Ian Colquhoun QSM

Personal information
- Full name: Ian Alexander Colquhoun
- Born: 8 July 1924 Wellington, New Zealand
- Died: 25 February 2005 (aged 80) Paraparaumu Beach, New Zealand
- Batting: Right-handed
- Role: Wicket-keeper

International information
- National side: New Zealand (1955);
- Test debut (cap 68): 11 March 1955 v England
- Last Test: 25 March 1955 v England

Career statistics
| Competition | Test | First-class |
| Matches | 2 | 57 |
| Runs scored | 1 | 768 |
| Batting average | 0.50 | 14.76 |
| 100s/50s | 0/0 | 0/0 |
| Top score | 1* | 44* |
| Catches/stumpings | 4/0 | 108/28 |
- Source: Cricinfo, 1 April 2017

= Ian Colquhoun =

New Zealand cricketer

Ian Alexander Colquhoun (8 June 1924 - 25 February 2005) was a New Zealand cricketer who played two Test matches for his country in the 1950s.

==Early life and family==
Born in Wellington on 8 June 1924, Colquhoun was the son of Gladys and Campbell Alexander Colquhoun. He was educated at Rongotai College, and then studied at Wellington and Dunedin Teachers' Colleges.

In 1949, Colquhoun married Betty Ellen Petley.

==Career==
Colquhoun was a wicketkeeper and a useful lower-order right-handed batsman who came late to first-class cricket, not making his debut for Central Districts until he was 29. A year later, he was in the New Zealand Test team for the two matches against Len Hutton's 1954–55 England team, fresh from retaining the Ashes. England won both matches fairly comfortably and in the second, at Auckland, New Zealand were dismissed for 26, which remains the lowest-ever total by a Test match side.
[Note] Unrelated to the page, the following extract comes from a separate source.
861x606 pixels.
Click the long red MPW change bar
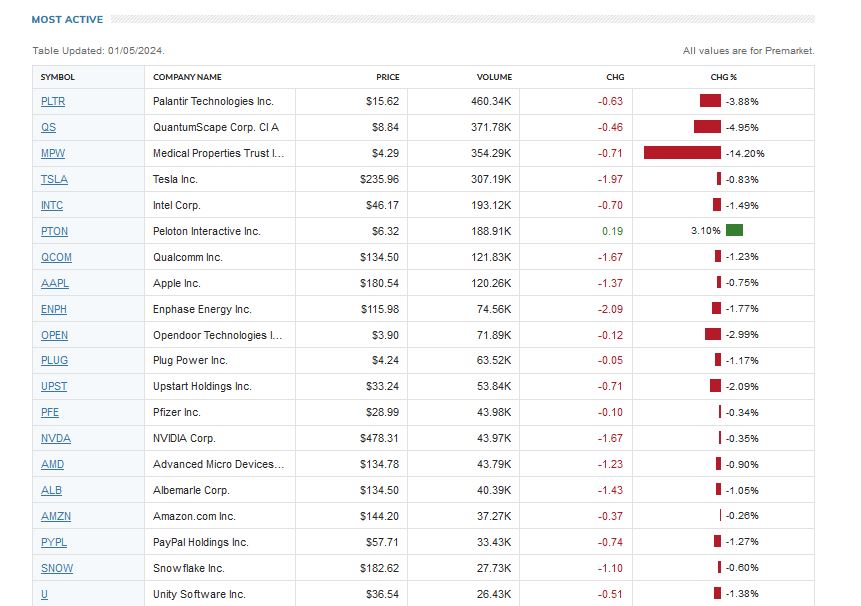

Colquhoun's own distinction in this second match was to be dismissed first ball in each innings by Bob Appleyard; each time, Alex Moir, who also failed to score in either innings, prevented the hat-trick.

Colquhoun continued to keep wicket for Central Districts until 1963–64, when he retired. He also played for Manawatu in the Hawke Cup from 1952 to 1963.

Colquhoun was a teacher at Palmerston North Boys' High School, and also a rugby triallist for the All Blacks. In the 1985 New Year Honours, he was awarded the Queen's Service Medal for public services.